→ THE PROBLEM: Copy every one of the items below line for line, changing nothing.

→ Target position records:
━━━━━━━━━━━━━━━━━━━━

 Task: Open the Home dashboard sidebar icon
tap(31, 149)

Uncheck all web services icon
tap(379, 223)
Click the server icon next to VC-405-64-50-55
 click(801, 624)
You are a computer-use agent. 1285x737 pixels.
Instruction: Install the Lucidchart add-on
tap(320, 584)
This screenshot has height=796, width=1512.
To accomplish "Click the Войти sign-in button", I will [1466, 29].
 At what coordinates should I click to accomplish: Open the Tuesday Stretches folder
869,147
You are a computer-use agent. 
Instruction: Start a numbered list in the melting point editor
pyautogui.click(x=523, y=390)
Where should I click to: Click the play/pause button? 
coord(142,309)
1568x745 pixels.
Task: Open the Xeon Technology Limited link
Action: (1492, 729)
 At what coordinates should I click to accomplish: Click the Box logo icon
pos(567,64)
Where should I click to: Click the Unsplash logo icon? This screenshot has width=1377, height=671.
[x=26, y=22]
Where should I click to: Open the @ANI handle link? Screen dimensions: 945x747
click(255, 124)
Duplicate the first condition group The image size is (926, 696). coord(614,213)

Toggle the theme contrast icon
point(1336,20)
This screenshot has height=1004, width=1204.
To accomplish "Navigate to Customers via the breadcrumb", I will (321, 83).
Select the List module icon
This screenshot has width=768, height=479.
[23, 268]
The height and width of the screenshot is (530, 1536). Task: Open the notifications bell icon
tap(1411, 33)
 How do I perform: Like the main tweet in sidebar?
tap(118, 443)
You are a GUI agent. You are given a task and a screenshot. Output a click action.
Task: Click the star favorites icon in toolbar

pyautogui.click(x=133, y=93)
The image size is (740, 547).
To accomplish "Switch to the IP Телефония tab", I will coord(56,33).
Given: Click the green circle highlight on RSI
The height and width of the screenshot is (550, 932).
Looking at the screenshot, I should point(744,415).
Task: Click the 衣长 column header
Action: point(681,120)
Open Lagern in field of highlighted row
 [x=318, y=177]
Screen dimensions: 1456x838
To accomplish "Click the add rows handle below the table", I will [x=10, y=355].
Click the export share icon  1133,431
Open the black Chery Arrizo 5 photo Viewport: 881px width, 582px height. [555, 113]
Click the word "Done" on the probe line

━━━━━━━━━━━━━━━━━━━━

→ SOLUTION BELOW:
 Task: Open the Home dashboard sidebar icon
tap(31, 149)

Uncheck all web services icon
tap(379, 223)
Click the server icon next to VC-405-64-50-55
 click(801, 624)
You are a computer-use agent. 1285x737 pixels.
Instruction: Install the Lucidchart add-on
tap(320, 584)
This screenshot has height=796, width=1512.
To accomplish "Click the Войти sign-in button", I will [1466, 29].
 At what coordinates should I click to accomplish: Open the Tuesday Stretches folder
869,147
You are a computer-use agent. 
Instruction: Start a numbered list in the melting point editor
pyautogui.click(x=523, y=390)
Where should I click to: Click the play/pause button? 
coord(142,309)
1568x745 pixels.
Task: Open the Xeon Technology Limited link
Action: (1492, 729)
 At what coordinates should I click to accomplish: Click the Box logo icon
pos(567,64)
Where should I click to: Click the Unsplash logo icon? This screenshot has width=1377, height=671.
[x=26, y=22]
Where should I click to: Open the @ANI handle link? Screen dimensions: 945x747
click(255, 124)
Duplicate the first condition group The image size is (926, 696). coord(614,213)

Toggle the theme contrast icon
point(1336,20)
This screenshot has height=1004, width=1204.
To accomplish "Navigate to Customers via the breadcrumb", I will (321, 83).
Select the List module icon
This screenshot has width=768, height=479.
[23, 268]
The height and width of the screenshot is (530, 1536). Task: Open the notifications bell icon
tap(1411, 33)
 How do I perform: Like the main tweet in sidebar?
tap(118, 443)
You are a GUI agent. You are given a task and a screenshot. Output a click action.
Task: Click the star favorites icon in toolbar

pyautogui.click(x=133, y=93)
The image size is (740, 547).
To accomplish "Switch to the IP Телефония tab", I will coord(56,33).
Given: Click the green circle highlight on RSI
The height and width of the screenshot is (550, 932).
Looking at the screenshot, I should point(744,415).
Task: Click the 衣长 column header
Action: point(681,120)
Open Lagern in field of highlighted row
 [x=318, y=177]
Screen dimensions: 1456x838
To accomplish "Click the add rows handle below the table", I will [x=10, y=355].
Click the export share icon  1133,431
Open the black Chery Arrizo 5 photo Viewport: 881px width, 582px height. [555, 113]
Click the word "Done" on the probe line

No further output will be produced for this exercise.